Led by grassroots women from the Anishinabek community, since August 21 the blockaders have prevented Ontario’s Ministry of Natural Resources (MNR) from interfering with their work crew, which was visited by MNR three times last week and ordered to purchase a gravel permit, alongside warnings to stop work citing environmental, public and worker safety concerns. This action continues the longest blockade in Canadian history, which since 2002 has successfully stopped clearcut logging on Grassy Narrows territories and has raised concerns about the government’s lack of action on mercury poisoning in the community.
“We have our own government here,” said Robert Keesick, capital projects manager for Grassy Narrows First Nation, who is responsible for the road maintenance contract. “We have our own way of dealing with the environment, of taking care of our workers. This is our territory, so we have the right to use the land.”
“We support our chief and council – they are the authority here. They received their jurisdiction when they signed the treaty. All we’re doing is fixing a road that was there already, and yet [MNR is] not doing anything about the mercury in the river,” he added.
A sign across the blockaded road reads “Ministry of No Respect: Keep Out,” and community members are maintaining a 24-hour presence at Slant Lake, just outside the reserve, allowing only non-MNR traffic to pass.
So far, the government has not challenged the blockade, and on its first day a conservation officer was turned back. MNR told local media it is concerned about damage to a beaver pond where Grassy Narrows contractors are repairing washouts and beaver damage to back-roads on the First Nations traditional territories, as well as worker and public safety issues.

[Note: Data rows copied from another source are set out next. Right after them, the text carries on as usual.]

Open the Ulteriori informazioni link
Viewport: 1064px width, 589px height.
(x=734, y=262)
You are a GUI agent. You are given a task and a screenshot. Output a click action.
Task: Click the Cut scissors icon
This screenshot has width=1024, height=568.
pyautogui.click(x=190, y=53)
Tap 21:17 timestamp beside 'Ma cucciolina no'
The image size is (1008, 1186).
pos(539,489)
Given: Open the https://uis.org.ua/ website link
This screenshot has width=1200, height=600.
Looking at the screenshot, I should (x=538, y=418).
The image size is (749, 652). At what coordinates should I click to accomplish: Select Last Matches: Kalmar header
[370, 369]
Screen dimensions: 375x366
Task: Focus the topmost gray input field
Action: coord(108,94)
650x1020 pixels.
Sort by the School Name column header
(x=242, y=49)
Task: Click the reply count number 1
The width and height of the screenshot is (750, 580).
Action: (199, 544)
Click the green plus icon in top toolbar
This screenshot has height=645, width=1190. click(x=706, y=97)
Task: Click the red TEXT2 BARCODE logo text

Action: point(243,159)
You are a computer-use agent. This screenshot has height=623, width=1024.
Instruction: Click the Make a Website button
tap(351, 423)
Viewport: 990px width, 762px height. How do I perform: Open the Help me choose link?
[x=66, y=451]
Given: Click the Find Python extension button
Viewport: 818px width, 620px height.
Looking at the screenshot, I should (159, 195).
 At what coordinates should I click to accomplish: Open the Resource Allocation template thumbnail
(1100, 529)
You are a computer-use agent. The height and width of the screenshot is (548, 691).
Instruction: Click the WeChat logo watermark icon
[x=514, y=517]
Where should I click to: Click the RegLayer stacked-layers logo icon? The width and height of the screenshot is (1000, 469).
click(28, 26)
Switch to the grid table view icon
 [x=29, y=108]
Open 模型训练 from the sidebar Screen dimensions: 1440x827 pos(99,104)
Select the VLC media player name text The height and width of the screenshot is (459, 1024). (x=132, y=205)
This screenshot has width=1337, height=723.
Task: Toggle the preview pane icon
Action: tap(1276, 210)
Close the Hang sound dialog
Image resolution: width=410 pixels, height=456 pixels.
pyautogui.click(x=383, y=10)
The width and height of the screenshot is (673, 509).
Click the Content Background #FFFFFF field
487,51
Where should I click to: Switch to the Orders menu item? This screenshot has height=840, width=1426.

Community members, however, consider the government’s actions harassment and an impingement on their treaty rights.
“When they talk about environmental concerns or workers’ safety, it’s like they think we’re dumb,” said Roberta Keesick, one of the community members active in the blockade. “Of course we think about this stuff too, otherwise we wouldn’t be here, we wouldn’t have lasted this long.
“The funny thing is that MNR is saying they’re concerned about a beaver pond, but the government pays people to kill beavers because they call them ‘nuisance beavers,’ because they’re wrecking the roads. Their quibbling over a beaver pond is contradictory. We don’t need a permit; we already got permission from the Creator,” she added.
The blockade has been joined by invited members of Christian Peacemakers Teams (CPT), which has an almost decade-long presence supporting the community’s struggle for self-determination, as well as other supporters.
“All this is towards our sovereignty, it’s about the same thing as other Aboriginal struggles,” Roberta Keesick said. “We hope others will feel less intimidated or feel they have to get permits and permission. Lots of people feel they can’t fight it. When we do our blockade, we hope it opens people’s eyes to who they are as Aboriginal and Anishinabek.”
The back road being maintained is used by Grassy Narrows members to access hunting, trapping, wild rice picking and berry picking areas, and for access to a fishing lodge at Ball Lake, rights enshrined under Treaty 3. The fishing lodge was granted to the First Nation as part of compensation for mercury pollution in 1986, and the government stopped maintaining the road following the Slant Lake blockade started in 2002. The community is calling for support from allies elsewhere to defend the Earth and Indigenous rights.